• Work instructions:
Would you print each of the entries below precisely as given?
--*--
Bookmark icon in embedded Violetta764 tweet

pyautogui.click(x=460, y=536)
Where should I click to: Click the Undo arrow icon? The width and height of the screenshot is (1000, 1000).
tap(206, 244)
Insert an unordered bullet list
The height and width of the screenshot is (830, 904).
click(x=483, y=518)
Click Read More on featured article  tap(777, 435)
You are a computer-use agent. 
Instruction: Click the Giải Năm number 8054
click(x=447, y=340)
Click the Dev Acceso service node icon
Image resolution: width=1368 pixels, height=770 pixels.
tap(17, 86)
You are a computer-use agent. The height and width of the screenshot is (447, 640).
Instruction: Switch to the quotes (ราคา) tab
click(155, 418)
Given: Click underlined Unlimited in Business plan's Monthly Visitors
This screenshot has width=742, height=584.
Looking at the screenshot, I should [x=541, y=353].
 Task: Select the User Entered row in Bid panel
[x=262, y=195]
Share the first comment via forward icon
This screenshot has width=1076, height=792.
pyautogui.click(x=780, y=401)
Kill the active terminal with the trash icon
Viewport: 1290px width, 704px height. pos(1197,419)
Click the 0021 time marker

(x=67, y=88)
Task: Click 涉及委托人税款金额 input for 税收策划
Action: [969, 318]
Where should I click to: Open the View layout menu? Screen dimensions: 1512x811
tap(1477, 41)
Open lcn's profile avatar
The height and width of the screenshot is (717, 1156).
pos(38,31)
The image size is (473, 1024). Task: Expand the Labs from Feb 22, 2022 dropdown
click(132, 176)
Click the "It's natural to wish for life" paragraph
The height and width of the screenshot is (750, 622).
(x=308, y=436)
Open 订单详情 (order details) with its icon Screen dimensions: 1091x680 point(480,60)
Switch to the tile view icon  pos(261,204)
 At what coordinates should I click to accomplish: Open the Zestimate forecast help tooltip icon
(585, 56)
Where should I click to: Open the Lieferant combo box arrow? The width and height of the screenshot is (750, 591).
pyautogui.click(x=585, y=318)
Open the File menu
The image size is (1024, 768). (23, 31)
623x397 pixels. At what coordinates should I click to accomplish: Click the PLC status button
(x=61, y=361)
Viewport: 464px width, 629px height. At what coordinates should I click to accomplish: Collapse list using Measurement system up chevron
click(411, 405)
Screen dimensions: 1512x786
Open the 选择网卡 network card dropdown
--*--
• Answer space:
Bookmark icon in embedded Violetta764 tweet

pyautogui.click(x=460, y=536)
Where should I click to: Click the Undo arrow icon? The width and height of the screenshot is (1000, 1000).
tap(206, 244)
Insert an unordered bullet list
The height and width of the screenshot is (830, 904).
click(x=483, y=518)
Click Read More on featured article  tap(777, 435)
You are a computer-use agent. 
Instruction: Click the Giải Năm number 8054
click(x=447, y=340)
Click the Dev Acceso service node icon
Image resolution: width=1368 pixels, height=770 pixels.
tap(17, 86)
You are a computer-use agent. The height and width of the screenshot is (447, 640).
Instruction: Switch to the quotes (ราคา) tab
click(155, 418)
Given: Click underlined Unlimited in Business plan's Monthly Visitors
This screenshot has width=742, height=584.
Looking at the screenshot, I should [x=541, y=353].
 Task: Select the User Entered row in Bid panel
[x=262, y=195]
Share the first comment via forward icon
This screenshot has width=1076, height=792.
pyautogui.click(x=780, y=401)
Kill the active terminal with the trash icon
Viewport: 1290px width, 704px height. pos(1197,419)
Click the 0021 time marker

(x=67, y=88)
Task: Click 涉及委托人税款金额 input for 税收策划
Action: [969, 318]
Where should I click to: Open the View layout menu? Screen dimensions: 1512x811
tap(1477, 41)
Open lcn's profile avatar
The height and width of the screenshot is (717, 1156).
pos(38,31)
The image size is (473, 1024). Task: Expand the Labs from Feb 22, 2022 dropdown
click(132, 176)
Click the "It's natural to wish for life" paragraph
The height and width of the screenshot is (750, 622).
(x=308, y=436)
Open 订单详情 (order details) with its icon Screen dimensions: 1091x680 point(480,60)
Switch to the tile view icon  pos(261,204)
 At what coordinates should I click to accomplish: Open the Zestimate forecast help tooltip icon
(585, 56)
Where should I click to: Open the Lieferant combo box arrow? The width and height of the screenshot is (750, 591).
pyautogui.click(x=585, y=318)
Open the File menu
The image size is (1024, 768). (23, 31)
623x397 pixels. At what coordinates should I click to accomplish: Click the PLC status button
(x=61, y=361)
Viewport: 464px width, 629px height. At what coordinates should I click to accomplish: Collapse list using Measurement system up chevron
click(411, 405)
Screen dimensions: 1512x786
Open the 选择网卡 network card dropdown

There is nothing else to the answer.